AAP logoAAP 14/11/2016 Paul Osborne, AAP Senior Political Writer

A Finance Department computer system put in place just ahead of the 2014/15 federal budget will be replaced because of "usability issues".

Expressions of interest for the new "pre-budget system" close on Friday, ahead of an expected tender in early 2017 and a full rollout by early 2018.

Documents produced for potential tenderers say the existing system, which is only a few years old, "has some usability issues which are reducing the efficiency for staff interacting with the system".

The new system will be expected handle documents and other information from the initial step of costing a new policy proposal and assessing its impact on the budget bottom line, through to the finalised budget papers.

Labor frontbencher Andrew Leigh said it appeared to be another example of government waste.

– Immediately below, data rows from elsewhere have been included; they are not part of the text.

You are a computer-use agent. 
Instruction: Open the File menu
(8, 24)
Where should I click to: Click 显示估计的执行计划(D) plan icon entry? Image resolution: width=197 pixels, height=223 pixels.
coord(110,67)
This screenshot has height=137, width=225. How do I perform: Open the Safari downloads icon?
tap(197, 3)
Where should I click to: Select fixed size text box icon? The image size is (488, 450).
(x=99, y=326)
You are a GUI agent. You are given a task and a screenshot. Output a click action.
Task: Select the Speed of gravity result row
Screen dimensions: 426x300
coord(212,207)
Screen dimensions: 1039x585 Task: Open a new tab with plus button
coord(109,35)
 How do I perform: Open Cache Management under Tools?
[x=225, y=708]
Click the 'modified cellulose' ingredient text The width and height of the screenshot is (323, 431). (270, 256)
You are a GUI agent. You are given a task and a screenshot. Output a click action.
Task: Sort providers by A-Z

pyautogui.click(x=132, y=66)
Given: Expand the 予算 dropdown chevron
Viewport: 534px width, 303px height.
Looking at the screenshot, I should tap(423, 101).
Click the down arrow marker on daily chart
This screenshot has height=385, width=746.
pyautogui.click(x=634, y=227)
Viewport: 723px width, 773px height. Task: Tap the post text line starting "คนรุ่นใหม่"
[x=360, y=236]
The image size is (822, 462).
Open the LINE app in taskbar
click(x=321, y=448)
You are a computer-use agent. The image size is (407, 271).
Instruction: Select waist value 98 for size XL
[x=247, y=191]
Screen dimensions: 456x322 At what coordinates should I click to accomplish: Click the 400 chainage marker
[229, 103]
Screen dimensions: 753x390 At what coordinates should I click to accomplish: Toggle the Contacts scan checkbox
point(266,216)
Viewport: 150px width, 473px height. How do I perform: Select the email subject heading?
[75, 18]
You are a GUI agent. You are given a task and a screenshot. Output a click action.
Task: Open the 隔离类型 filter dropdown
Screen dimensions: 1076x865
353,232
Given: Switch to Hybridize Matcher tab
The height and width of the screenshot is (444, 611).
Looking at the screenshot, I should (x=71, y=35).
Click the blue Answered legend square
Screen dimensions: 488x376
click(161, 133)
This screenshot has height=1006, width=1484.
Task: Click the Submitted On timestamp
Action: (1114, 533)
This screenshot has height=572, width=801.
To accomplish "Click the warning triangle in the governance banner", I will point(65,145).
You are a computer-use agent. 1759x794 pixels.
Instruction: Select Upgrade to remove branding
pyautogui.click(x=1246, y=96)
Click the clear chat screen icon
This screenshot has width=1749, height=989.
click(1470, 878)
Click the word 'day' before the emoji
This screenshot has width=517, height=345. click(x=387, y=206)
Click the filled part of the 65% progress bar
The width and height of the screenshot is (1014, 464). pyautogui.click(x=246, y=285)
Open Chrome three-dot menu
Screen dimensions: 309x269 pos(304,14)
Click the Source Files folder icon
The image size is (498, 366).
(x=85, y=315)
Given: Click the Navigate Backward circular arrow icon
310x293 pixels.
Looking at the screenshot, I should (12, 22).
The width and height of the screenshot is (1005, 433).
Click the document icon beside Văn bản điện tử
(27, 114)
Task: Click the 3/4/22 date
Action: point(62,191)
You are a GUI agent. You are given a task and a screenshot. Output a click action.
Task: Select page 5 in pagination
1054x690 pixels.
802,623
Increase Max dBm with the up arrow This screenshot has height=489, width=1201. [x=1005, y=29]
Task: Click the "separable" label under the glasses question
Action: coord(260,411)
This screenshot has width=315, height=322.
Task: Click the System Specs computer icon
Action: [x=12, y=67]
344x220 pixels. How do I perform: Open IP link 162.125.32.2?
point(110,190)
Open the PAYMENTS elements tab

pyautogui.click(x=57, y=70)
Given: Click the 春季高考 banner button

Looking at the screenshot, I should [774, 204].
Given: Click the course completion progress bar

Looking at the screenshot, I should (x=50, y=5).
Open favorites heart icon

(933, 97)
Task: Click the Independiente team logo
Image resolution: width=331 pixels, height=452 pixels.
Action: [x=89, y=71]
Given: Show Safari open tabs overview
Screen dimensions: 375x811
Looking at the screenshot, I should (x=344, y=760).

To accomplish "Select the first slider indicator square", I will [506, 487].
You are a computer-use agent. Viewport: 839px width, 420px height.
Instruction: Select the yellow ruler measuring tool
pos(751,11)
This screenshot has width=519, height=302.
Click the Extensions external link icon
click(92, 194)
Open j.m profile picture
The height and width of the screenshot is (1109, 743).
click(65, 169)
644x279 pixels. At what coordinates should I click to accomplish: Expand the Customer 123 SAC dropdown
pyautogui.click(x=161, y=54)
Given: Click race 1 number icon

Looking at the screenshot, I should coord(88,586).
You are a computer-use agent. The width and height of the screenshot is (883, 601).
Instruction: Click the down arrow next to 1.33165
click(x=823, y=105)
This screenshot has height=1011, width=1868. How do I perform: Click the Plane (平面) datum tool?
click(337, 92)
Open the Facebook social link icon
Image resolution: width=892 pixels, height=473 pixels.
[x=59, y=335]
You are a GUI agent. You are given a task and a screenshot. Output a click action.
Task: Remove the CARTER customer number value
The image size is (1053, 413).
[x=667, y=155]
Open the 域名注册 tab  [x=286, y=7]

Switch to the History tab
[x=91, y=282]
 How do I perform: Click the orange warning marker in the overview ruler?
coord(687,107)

"An entire computer system needs to be replaced within two years of its purchase - another Turnbull stuff-up," Dr Leigh said.

"The government are so distracted fighting each other that it is failing to do basic due diligence - and it is Australian taxpayers who are paying for the government's waste."

A government spokesperson told AAP "one element" of a pre-budget system had been set up in-house by the Finance Department to track the costing of new policy proposals.

But the new call for expressions of interest sought to build on that work and establish an integrated system bringing together the costing and other processes, such as the briefing process, tracking the financial impact of decisions and preparing budget documentation.

At the moment there are many separate spreadsheets and manual data sets.

"The expression of interest will help inform Finance of potential commercial off-the-shelf systems in the market with capability to address these pre-budget business requirements in a more modern and integrated way," the spokesperson said.